O que aconteceu na safra até agora
O ano de 2023 tem se mostrado particularmente chuvoso, especialmente nas áreas canavieiras. Delloiagono explica que, apesar disso ser favorável para o desenvolvimento da cana-de-açúcar, a umidade também implica em uma queda da qualidade da matéria-prima.
Dentro da amostra do Pecege, que varia semanalmente entre 60 e 70 usinas participantes, o andamento da safra 2023/24 tem se mostrado promissor devido às boas condições climáticas vistas no período de entressafra e a um canavial relativamente mais novo. Assim, até o início de junho, a produtividade da amostragem cresceu 18,7% em relação à temporada passada, totalizando 10,71 toneladas de ATR por hectare.
Segundo o analista, a concentração de ATR apresentou resultados melhores do que o previsto.
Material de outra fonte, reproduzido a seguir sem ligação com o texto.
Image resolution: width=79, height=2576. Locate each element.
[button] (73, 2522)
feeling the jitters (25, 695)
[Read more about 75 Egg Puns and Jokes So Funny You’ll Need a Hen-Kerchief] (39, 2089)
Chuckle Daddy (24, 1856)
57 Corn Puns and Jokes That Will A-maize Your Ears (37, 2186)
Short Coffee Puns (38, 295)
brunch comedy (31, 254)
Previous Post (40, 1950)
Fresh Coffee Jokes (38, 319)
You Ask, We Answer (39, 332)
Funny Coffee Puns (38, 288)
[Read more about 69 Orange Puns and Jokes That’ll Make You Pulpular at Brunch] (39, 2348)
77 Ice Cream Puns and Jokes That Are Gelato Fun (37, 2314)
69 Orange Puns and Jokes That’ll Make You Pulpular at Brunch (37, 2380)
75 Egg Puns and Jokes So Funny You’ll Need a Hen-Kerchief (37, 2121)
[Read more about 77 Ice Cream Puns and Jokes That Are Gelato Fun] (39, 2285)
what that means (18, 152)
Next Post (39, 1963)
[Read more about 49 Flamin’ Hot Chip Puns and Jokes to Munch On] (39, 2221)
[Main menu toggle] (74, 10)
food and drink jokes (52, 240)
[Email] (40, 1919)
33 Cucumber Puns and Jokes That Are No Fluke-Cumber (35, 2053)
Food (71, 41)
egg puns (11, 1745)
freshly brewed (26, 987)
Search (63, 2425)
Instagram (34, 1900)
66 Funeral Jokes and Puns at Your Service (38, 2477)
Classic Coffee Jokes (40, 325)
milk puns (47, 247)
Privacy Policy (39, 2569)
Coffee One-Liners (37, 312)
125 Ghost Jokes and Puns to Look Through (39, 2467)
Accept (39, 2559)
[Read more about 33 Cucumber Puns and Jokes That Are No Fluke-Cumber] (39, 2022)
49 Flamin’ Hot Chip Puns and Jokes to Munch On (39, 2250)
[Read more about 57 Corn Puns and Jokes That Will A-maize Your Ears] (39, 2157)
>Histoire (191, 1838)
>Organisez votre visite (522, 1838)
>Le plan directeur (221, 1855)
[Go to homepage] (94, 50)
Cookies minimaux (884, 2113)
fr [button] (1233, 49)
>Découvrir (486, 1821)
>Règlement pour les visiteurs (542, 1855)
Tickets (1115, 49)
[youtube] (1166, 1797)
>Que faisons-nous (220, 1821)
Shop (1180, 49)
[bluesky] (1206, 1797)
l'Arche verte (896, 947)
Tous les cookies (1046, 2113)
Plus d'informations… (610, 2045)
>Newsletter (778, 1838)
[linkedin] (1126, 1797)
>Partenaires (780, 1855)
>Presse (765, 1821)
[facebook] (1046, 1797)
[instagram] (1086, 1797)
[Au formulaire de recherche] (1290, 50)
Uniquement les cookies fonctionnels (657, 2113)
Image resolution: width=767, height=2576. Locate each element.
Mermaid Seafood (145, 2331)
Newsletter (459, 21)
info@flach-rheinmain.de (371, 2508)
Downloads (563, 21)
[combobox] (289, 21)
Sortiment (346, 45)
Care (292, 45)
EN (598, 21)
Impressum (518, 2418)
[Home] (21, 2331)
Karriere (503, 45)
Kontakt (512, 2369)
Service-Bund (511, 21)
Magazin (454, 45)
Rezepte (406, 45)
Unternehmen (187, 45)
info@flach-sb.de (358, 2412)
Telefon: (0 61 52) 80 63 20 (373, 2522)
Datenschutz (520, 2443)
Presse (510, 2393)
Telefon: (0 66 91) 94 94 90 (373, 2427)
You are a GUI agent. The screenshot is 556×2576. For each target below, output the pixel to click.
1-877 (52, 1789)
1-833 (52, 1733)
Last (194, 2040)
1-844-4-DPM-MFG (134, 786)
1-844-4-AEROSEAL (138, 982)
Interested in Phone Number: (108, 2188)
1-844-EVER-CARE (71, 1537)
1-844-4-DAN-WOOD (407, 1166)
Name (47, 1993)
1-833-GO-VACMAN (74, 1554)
Com o alto volume de chuvas, os produtores apostaram em maturadores, o que ajudou a equilibrar o início de safra, relata. Desta forma, o indicador ficou 0,6% acima do visto no começo de 2022/23, segundo os dados do Pecege.
Além disso, como antevisto, o mix de produção se volta com força para o açúcar devido à valorização no mercado externo. Dentro da amostra de usinas, o etanol perdeu 3 pontos percentuais dentro do mix.
As chuvas também impactaram na quantidade de impurezas minerais transportadas em conjunto com a cana. No primeiro mês de safra, houve uma diminuição de 5 pontos percentuais na disponibilidade agroindustrial como resultado da chuva abundante.
O analista ressalta que, quando elevado, este indicador significa menos tempo de ociosidade no parque industrial. Isto, por sua vez, proporciona uma melhor diluição de custos de produção.